Monday, May 19th, 2008
Posted by Kelly Kearsley @ 02:07:40 pm

Weyerhaeuser doesn't know exactly when it will start exporting logs out of the Port of Olympia, but it does plan to start making its lease payments to the the port this month, The Olympian reports.

The export facility was supposed to move from the Port of Tacoma to Olympia two years ago.

From the story:

The Weyerhaeuser Co. is scheduled this week to make its first lease payment to the Port of Olympia for a controversial log-export business whose start has been delayed two years because of court challenges.

A Weyerhaeuser spokesman last week was unable to make a specific prediction about when the Federal Way-based timber company would start exporting logs, as planned, to Japan.

Still, Weyerhaeuser’s first payment to the port is significant, spokesman Frank Mendizabal said.

“It is a milestone in the sense that we are moving forward with the project,” he said. “This is just another step on that path.”

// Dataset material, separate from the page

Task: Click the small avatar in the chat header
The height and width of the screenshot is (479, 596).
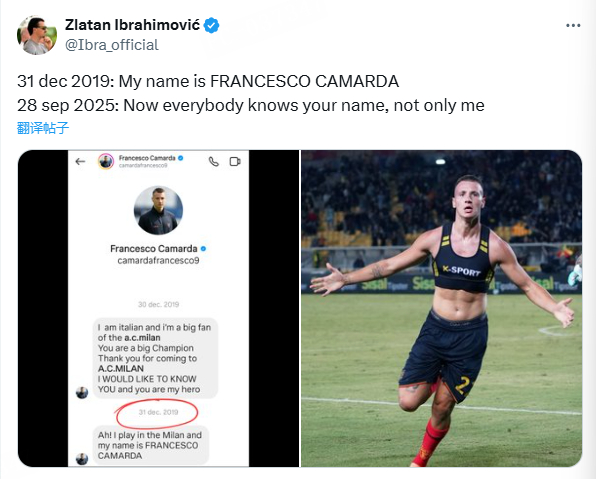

The company signed a five-year lease with the port in 2005. At that time, Weyerhaeuser expected to begin export operations after relocating from Tacoma by summer 2006.

Activists concerned about the environmental effects of the business challenged the plan. They sued for records maintained by Weyerhaeuser and the port before the lease was signed, challenged the use of port peninsula land for the export operation and argued that insufficient environmental study of the project had been done by the port.

[More:]

Opponents of the approval process challenged studies of the project’s noise, effects on traffic, air and water quality, and effects from light from possible nighttime operations. The port and Weyerhaeuser have prevailed in court on almost all of the challenges, but more remain.

The port’s lease requires Weyerhaeuser to pay monthly $73,500 payments to the port.